Alors qu’on rentre dans la période de négociation des conventions collectives de travail, il est utile de rappeler certains points tus par les syndicats. Tout d’abord, il est important d’avoir en tête qu’un certain nombre d’entreprises ont été affaiblies par la crise du COVID et qu’elles n’ont pas forcément toutes les capacités financières pour octroyer des hausses généralisées de salaire. Plus globalement, dans une économie où un franc sur deux est gagné à l’étranger, la force du franc oblige actuellement les entreprises qui veulent rester compétitives à diminuer leur marge et donc à dégager moins de bénéfice, limitant par-là l’enveloppe dévolue aux augmentations de salaire. Ensuite, concernant l’inflation et le renchérissement du coût de la vie, il se pourrait bien que la hausse des prix des matières premières ne soit que passagère et que, passé le conflit russo-ukrainien, les prix retrouvent leur niveau d’avant crise.
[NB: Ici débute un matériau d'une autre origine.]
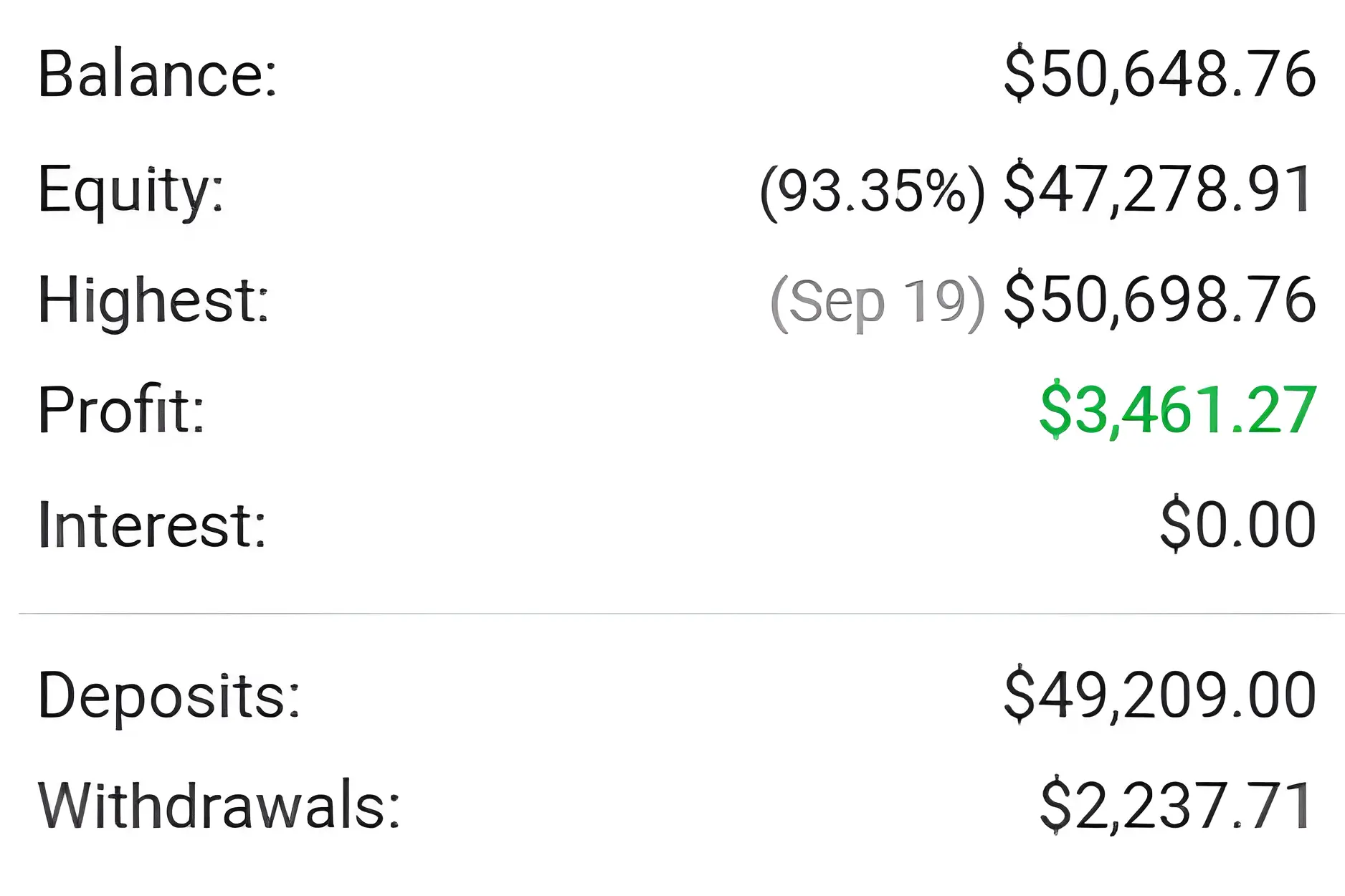Image resolution: width=1345 pixels, height=896 pixels.
Task: Click the Withdrawals label
Action: (219, 806)
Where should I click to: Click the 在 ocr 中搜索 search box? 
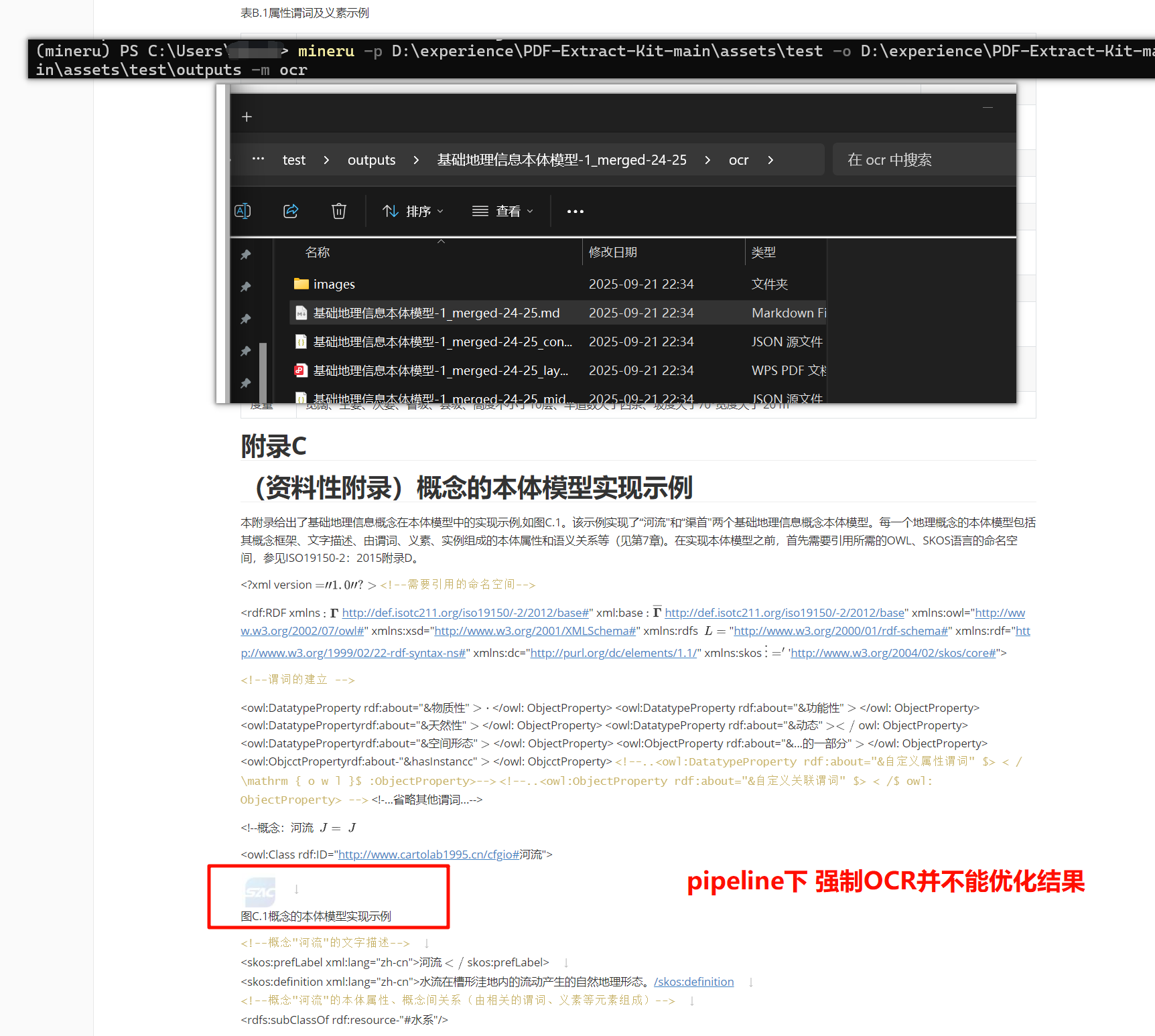click(x=925, y=159)
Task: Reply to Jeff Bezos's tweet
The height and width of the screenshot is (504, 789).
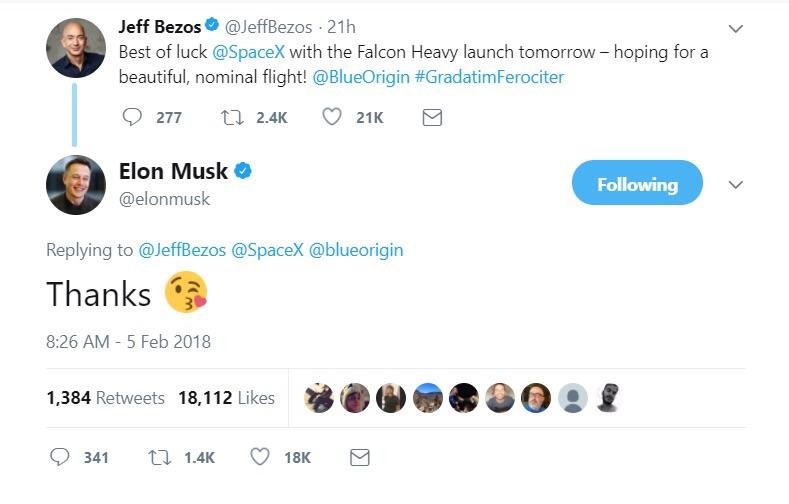Action: click(x=133, y=117)
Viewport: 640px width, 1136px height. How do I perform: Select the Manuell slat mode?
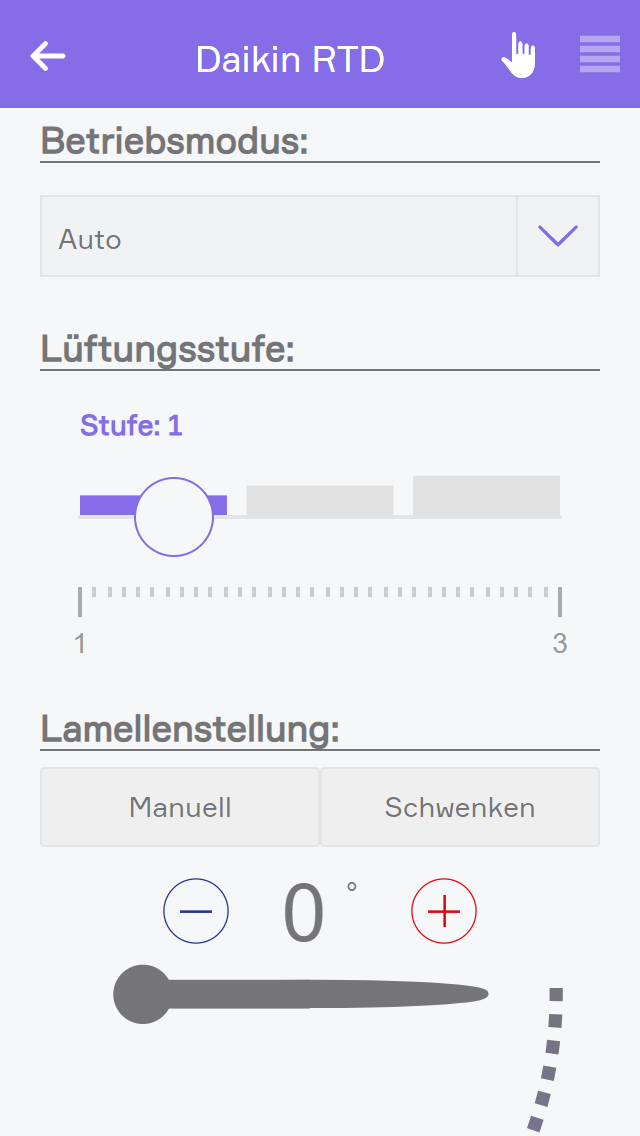(x=180, y=807)
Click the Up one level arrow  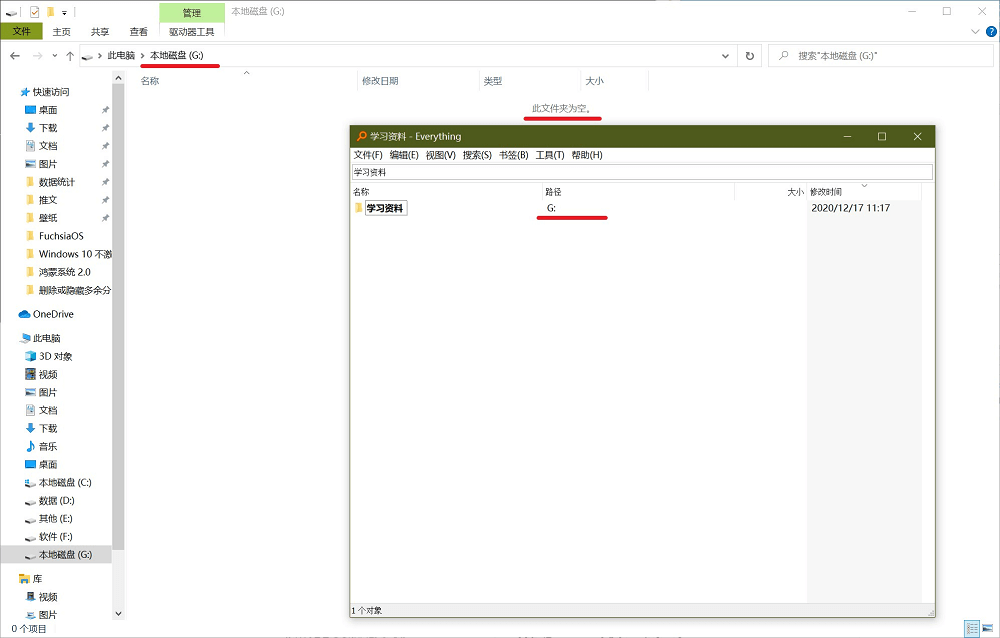(70, 56)
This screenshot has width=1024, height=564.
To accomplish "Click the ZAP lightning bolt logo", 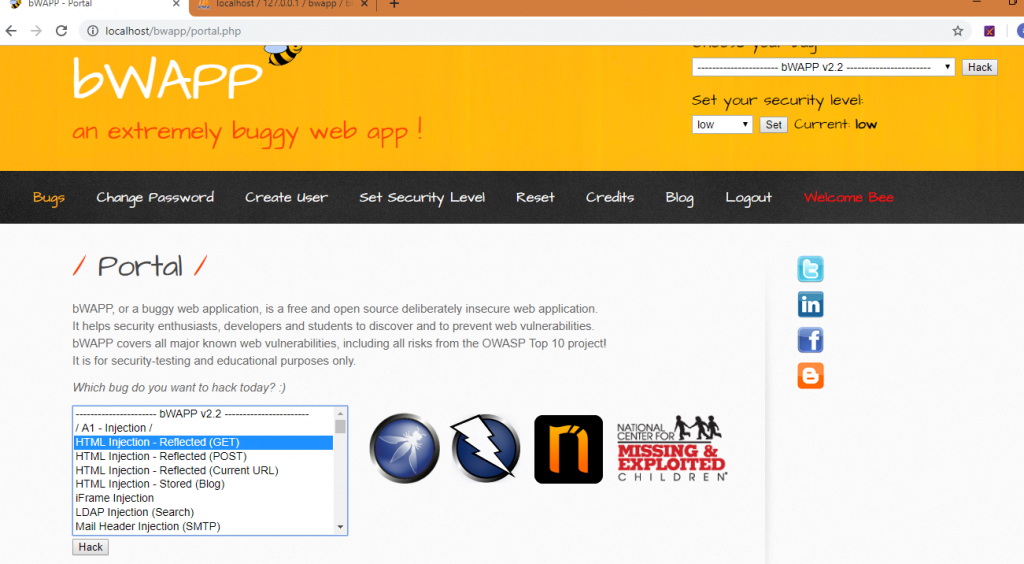I will click(x=485, y=449).
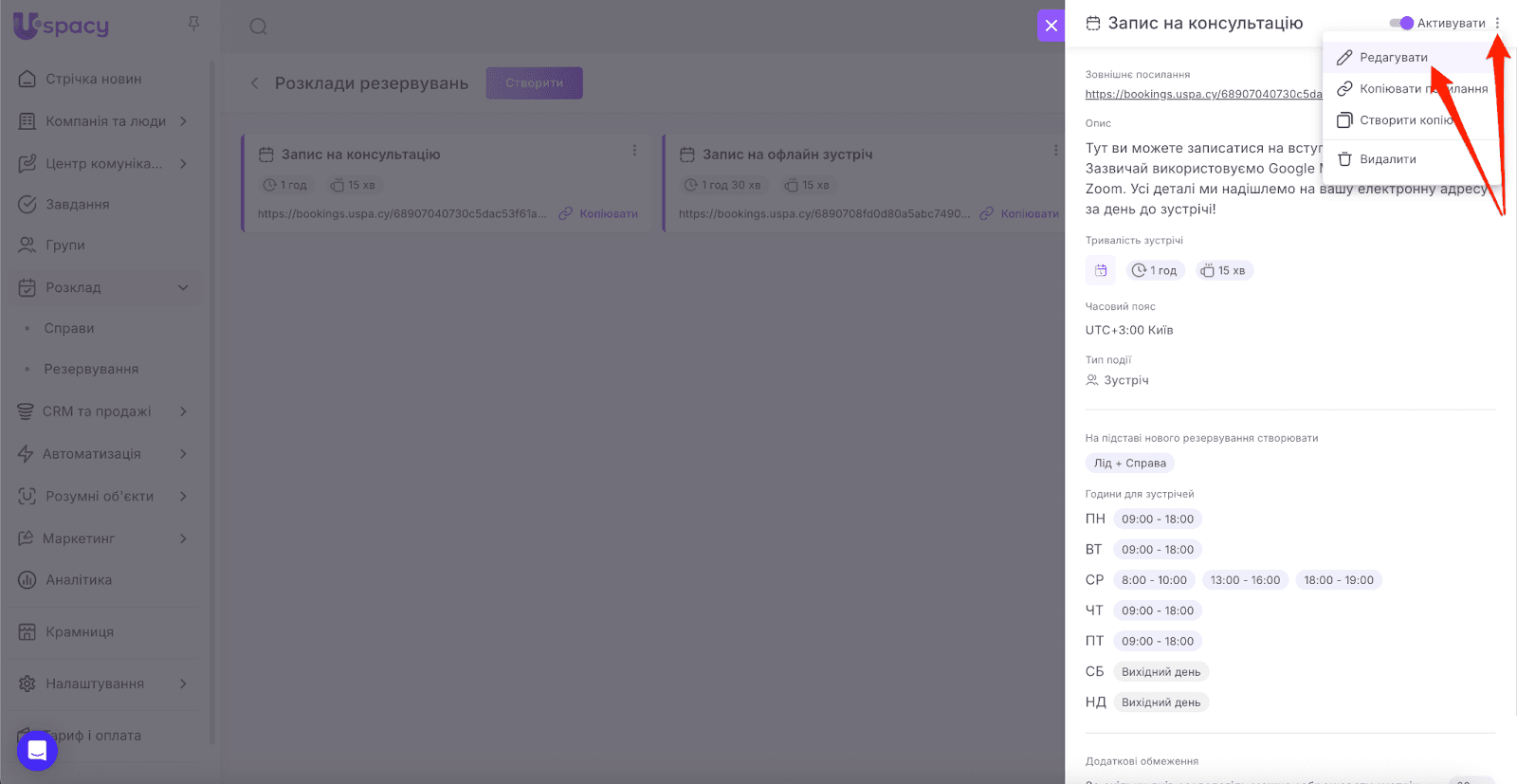Open three-dot menu in details panel header

click(1497, 24)
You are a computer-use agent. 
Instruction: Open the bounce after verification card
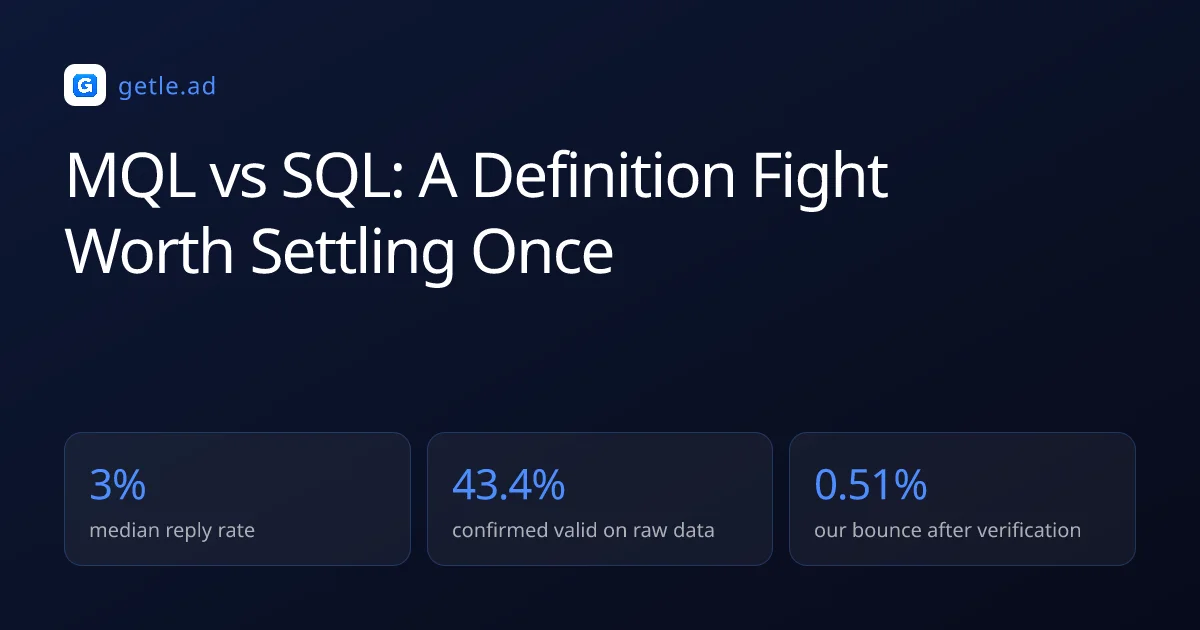click(962, 499)
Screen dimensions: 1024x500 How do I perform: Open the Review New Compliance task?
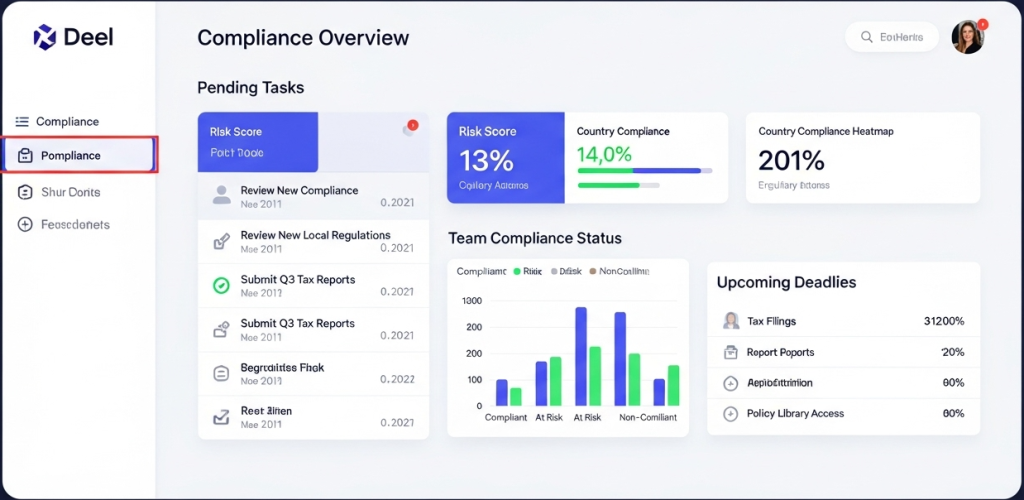click(x=299, y=191)
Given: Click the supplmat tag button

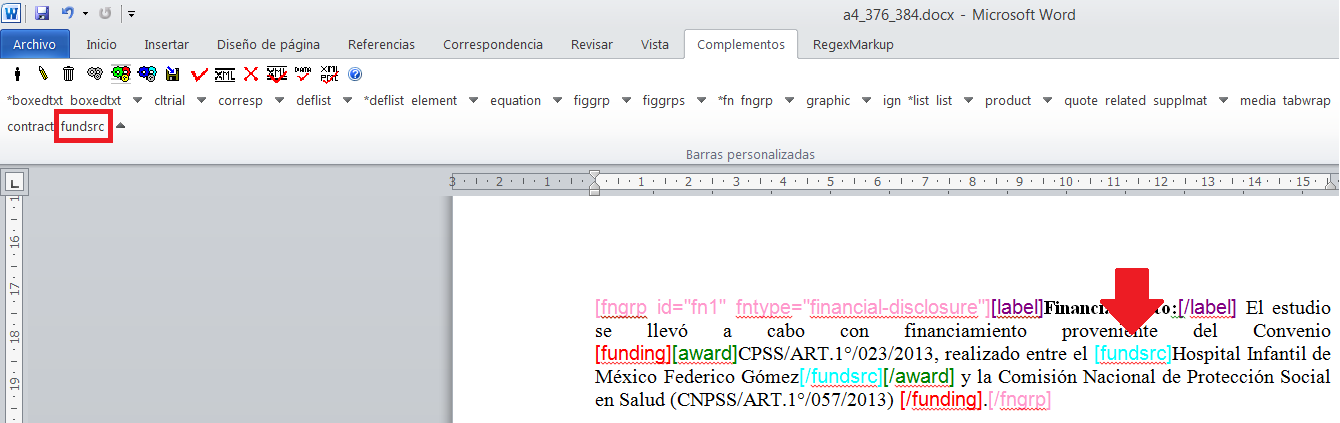Looking at the screenshot, I should coord(1193,101).
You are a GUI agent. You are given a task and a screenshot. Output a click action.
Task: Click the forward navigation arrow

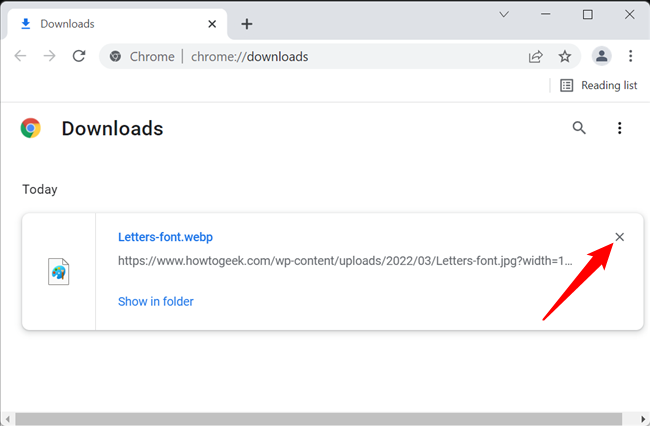(49, 56)
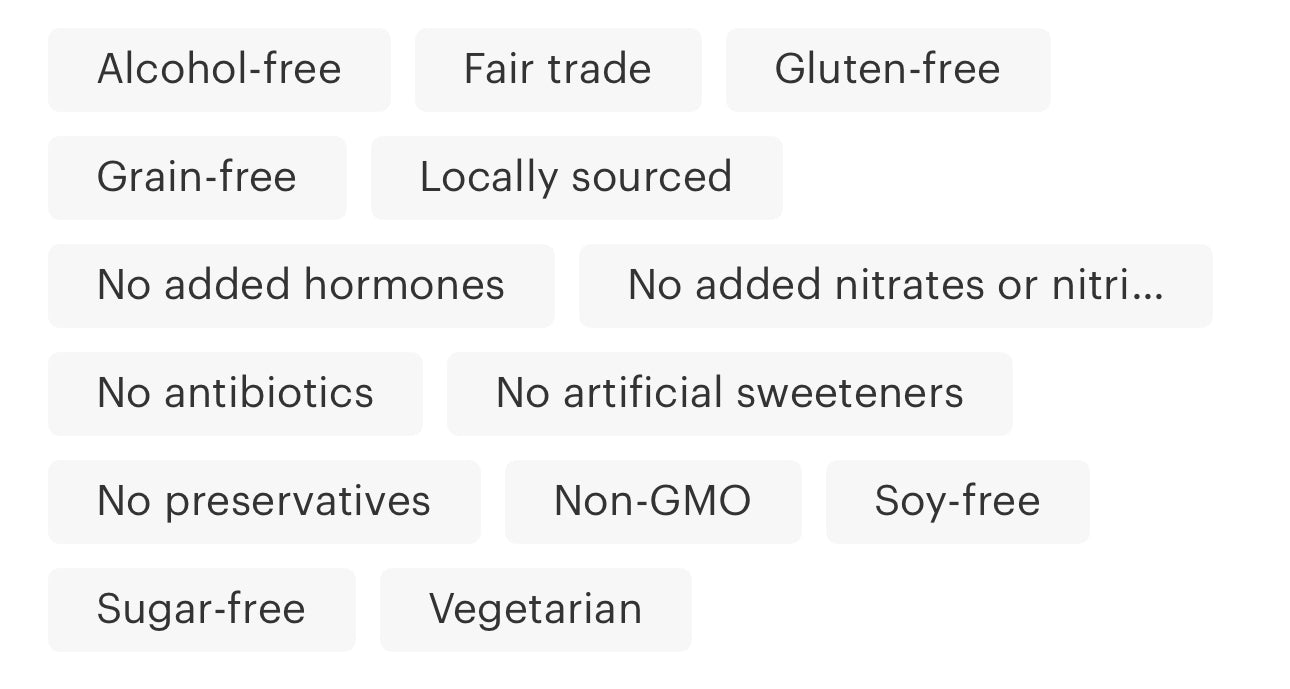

Dans le cas contraire, on notera surtout que ce sont les entreprises (plus énergivores que les particuliers) qui sont fortement pénalisées par ces hausses de prix, avec des factures d’électricité qui quadruplent, le coût du mazout et du gaz qui double et, en toile de fond, de sérieux risques de pénurie d’énergie dès le premier semestre 2023. Par ailleurs, au chapitre des pénuries, la raréfaction des matières premières impacte aussi la productivité et participe à la hausse des prix avec là aussi un fort impact sur les marges. On peut encore ajouter à cela l’augmentation des taux d’intérêt hypothécaires quand l’entreprise est propriétaire de ses murs ou des frais accessoires (chauffage et électricité notamment) quand elle en est locataire ; sans oublier les risques sanitaires avec une épidémie du COVID qui n’a certainement pas dit ses derniers mots. 

En outre, l’argument du plein emploi ne plaide pas en faveur d’augmentations généralisées car cette situation fait que les entreprises, pour attirer le personnel dont elles ont cruellement besoin, vont immanquablement proposer des salaires plus attractifs. Ainsi, c’est le marché lui-même qui va automatiquement réguler les salaires vers le haut sans besoin d’interventions externes.

Enfin, l’éternel argument de la hausse des primes d’assurance maladie ne doit pas être pris en considération. En effet, l’augmentation des coûts de la santé n’a assurément pas à être mis à la charge des entreprises.

Au final, dans un tableau pas aussi idéal que celui dressé par les syndicats, même s’il est indéniable que la perte du pouvoir d’achat nuit à l’économie et qu’il est important de compenser l’inflation, il faut que les adaptations de salaire se fassent là où c’est possible sans mettre en péril l’avenir économique de l’entreprise.